# some form of white bugs swimming in the water bowl?



## cbmark (Feb 23, 2008)

just rehoused my pulchra as i bought it and it came in a rub and has bugged me from day one of not being able to see it without taking the lid off anyway i noticed what i can only describe as a form of bug in the water bowl swimming there was loads of them didnt look like any mite ive ever seen ive seen them before in there and thought it was dust on the water but this time i noticed it wasnt the rub and water bowl have now gone in the trash anyone have any idea what there are? i think it was more a larvae(spelling)?


----------



## snowgoose (May 5, 2009)

lol if you take some out the water and put them on soil or something. Do they jump about when you gently blow on them?

If so they should be springtails, which are fine and keep the enclosure clean and tidy


----------



## ZZfan (Feb 22, 2010)

snowgoose said:


> lol if you take some out the water and put them on soil or something. Do they jump about when you gently blow on them?
> 
> If so they should be springtails, which are fine and keep the enclosure clean and tidy


Yep - almost certainly springtails. I've collected them from the garden before and introduced them to a new enclosure, along with some woodlice (had them quarantined for a couple of weeks first). They do a good job of cleaning up mold spores, food remains, etc...


----------



## JayW (Dec 14, 2010)

ZZfan said:


> Yep - almost certainly springtails. I've collected them from the garden before and introduced them to a new enclosure, along with some woodlice (had them quarantined for a couple of weeks first). They do a good job of cleaning up mold spores, food remains, etc...


do the T's not eat them or anything?


----------



## snowgoose (May 5, 2009)

JayW said:


> do the T's not eat them or anything?


they would have a bloody hard job to eat the springtails ( they are only a few mm long )

As for the woodlice, they may pic of one or two but probably not enough to make them stop doing their job.


----------



## JayW (Dec 14, 2010)

snowgoose said:


> they would have a bloody hard job to eat the springtails ( they are only a few mm long )
> 
> As for the woodlice, they may pic of one or two but probably not enough to make them stop doing their job.

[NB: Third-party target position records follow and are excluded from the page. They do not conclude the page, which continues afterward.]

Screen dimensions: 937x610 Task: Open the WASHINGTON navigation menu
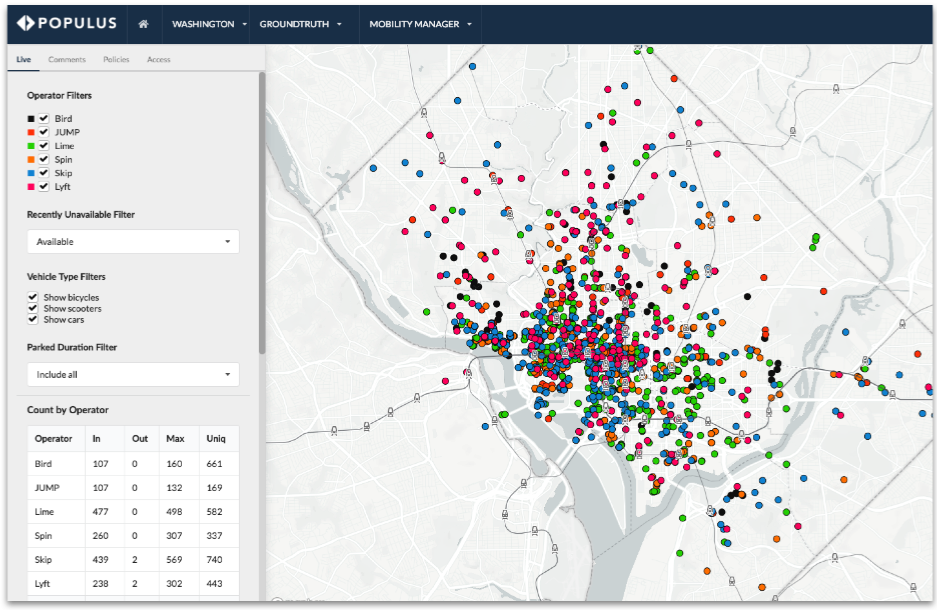click(x=207, y=23)
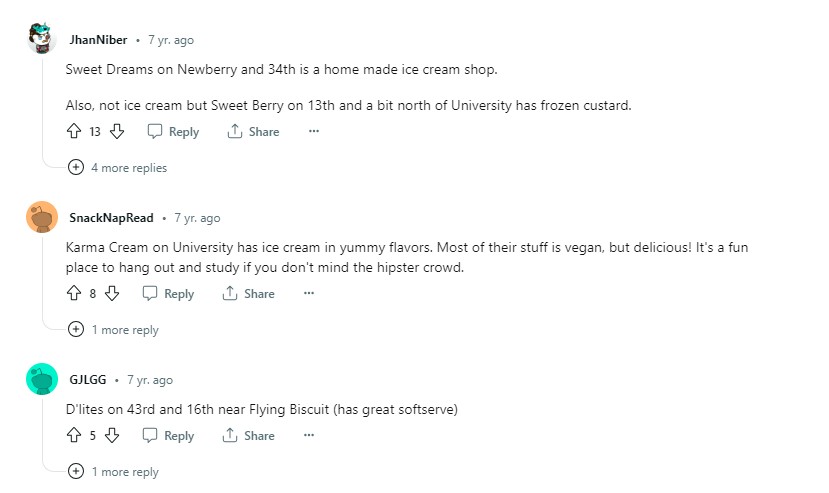
Task: Downvote GJLGG's comment
Action: (112, 436)
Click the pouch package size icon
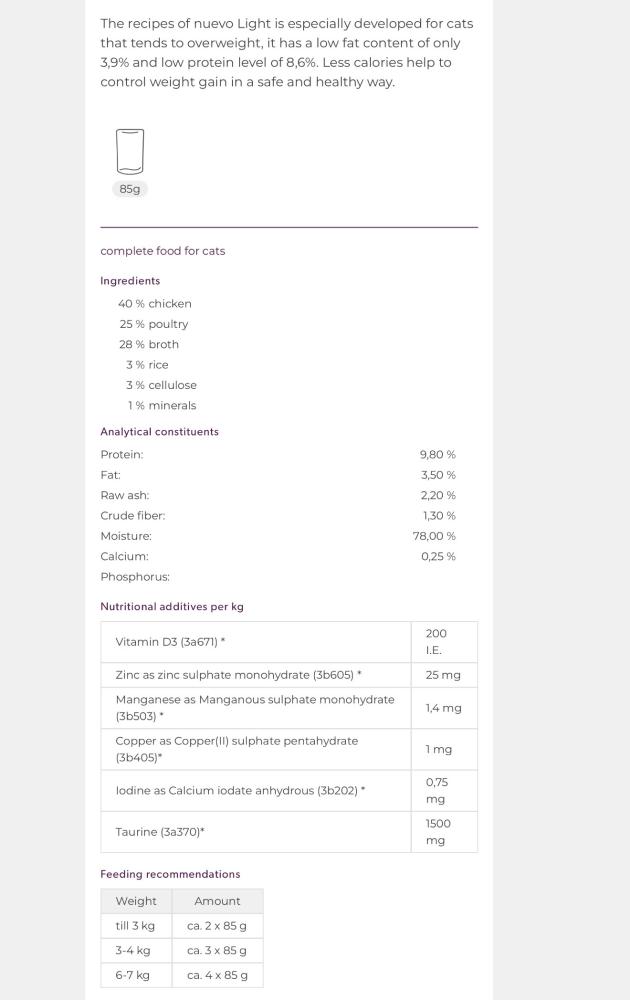This screenshot has width=630, height=1000. [130, 151]

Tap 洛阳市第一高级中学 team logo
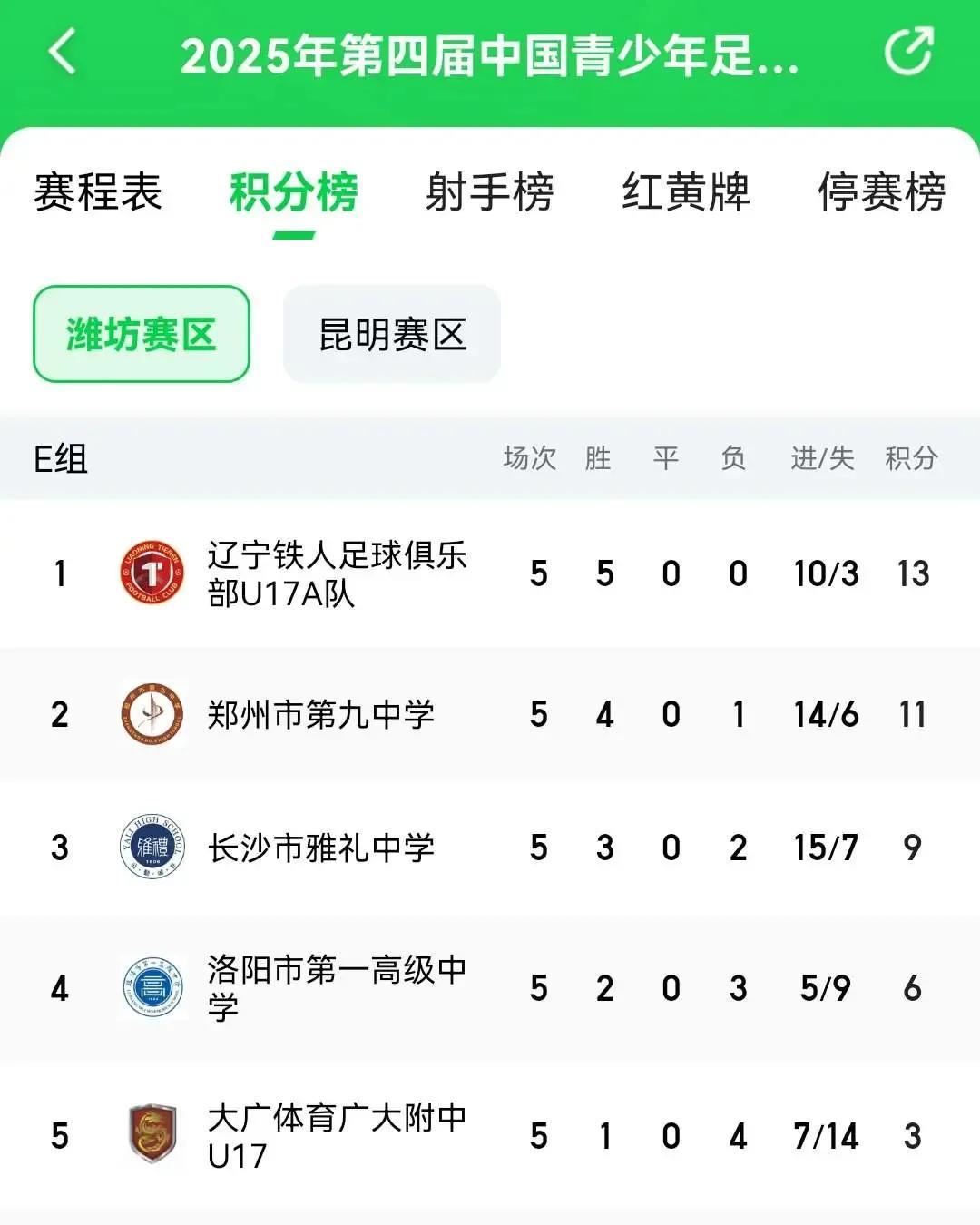(152, 988)
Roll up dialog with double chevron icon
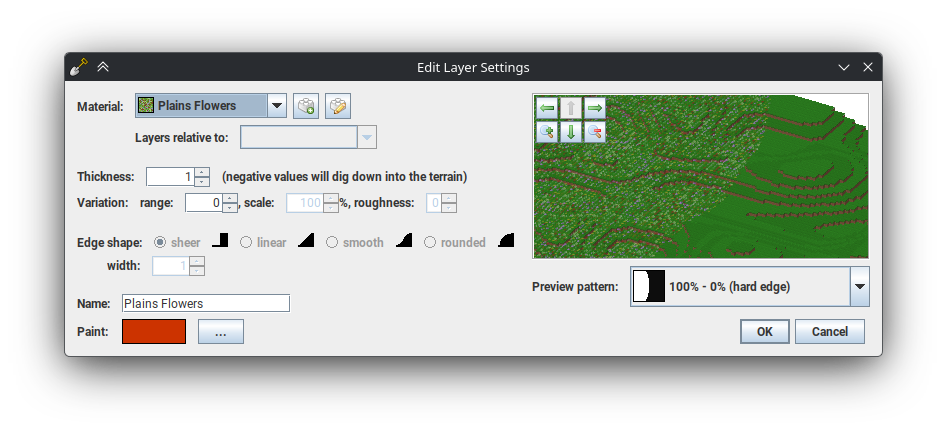This screenshot has width=947, height=433. tap(103, 67)
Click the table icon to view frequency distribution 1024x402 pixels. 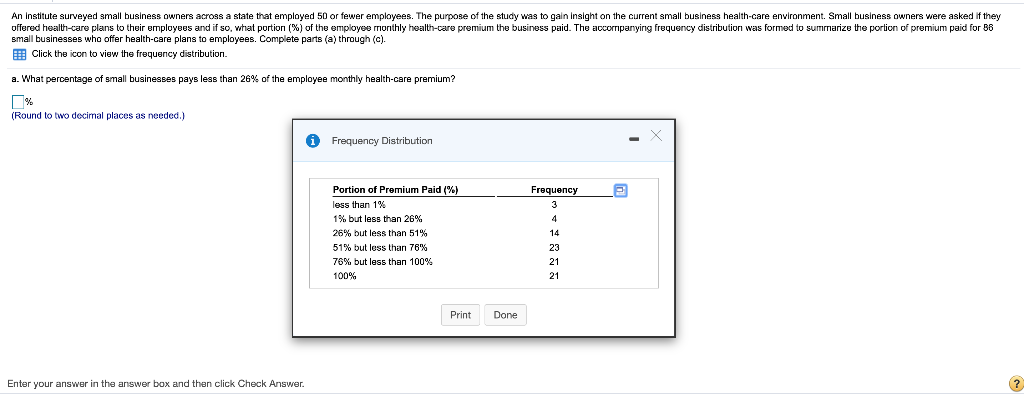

might have to look into em then :Na_Na_Na_Na:


----------



## cbmark (Feb 23, 2008)

cheers for the replys put my mind at rest


----------



## norfendz (Jun 30, 2008)

aye sounds like spring tails i got them when i had my emporer and i was worried and posted a thread up here too lol


----------



## Spiderdan24 (Feb 21, 2011)

Got the same thing mate! Bloody things!!!!


----------



## Mez (Feb 19, 2007)

Springtails? How are we ruling out mites? Very small, almost microscopic and need humid environment to thrive, if it isn't humid enough they will congregate in and around the water dish. The ones I've seen in T enclosures were white. In small numbers they ate harmless, but in extreme cases they infest an enclosure and its inhabitant.


----------



## cbmark (Feb 23, 2008)

ive dealt with snake mites over the years but havo no idea about spider mites they look like no mite ive seen before also do mites start in larvae? as this is what was swimming in the water imo


----------



## Mez (Feb 19, 2007)

Yeah, nothing like snake mites pal, they'll be much smaller and white, and not massivley pumped with blood!
The larvea is usually laid in boluses and substrate, so if youre sure they dont have the same body structure as a snake mite youre probably OK.


----------



## cbmark (Feb 23, 2008)

i tell you what it reminded me of but on a much smaller scale when i was a kid along time ago lol my grandad used to have big water butts in his garden and they used to have some form of larvae in there when you kicked them they all started wiggling in the water lol maybe way over your head but thats what they reminded me of but tiny and white :lol2:


----------



## Dr3d (Jul 31, 2010)

cbmark said:


> i tell you what it reminded me of but on a much smaller scale when i was a kid along time ago lol my grandad used to have big water butts in his garden and they used to have some form of larvae in there when you kicked them they all started wiggling in the water lol maybe way over your head but thats what they reminded me of but tiny and white :lol2:


mark do they look like this but pure white in the water and microscopic

Google Image Result for http://static-wtb.cheshirecat.net/wp-content/uploads//2010/03/springtails_uk_ann.jpg


----------



## cbmark (Feb 23, 2008)

yeah noel i reckon so im not digging them out the bin to double check but looks the part


----------



## Dr3d (Jul 31, 2010)

cbmark said:


> yeah noel i reckon so im not digging them out the bin to double check but looks the part


all the mites i have come across whether it be on plants snakes or spiders there roundish not long an thin, if these are long thin bright white and jump about there springtails mate not mites, mites on plants produce webbing not sure as to meat eating mites but spring tails hang around damp areas and Spring/jump about hense why you had loads in the water  I could be wrong but I dont recon so :2thumb:


----------



## cbmark (Feb 23, 2008)

niceone noel :no1:


----------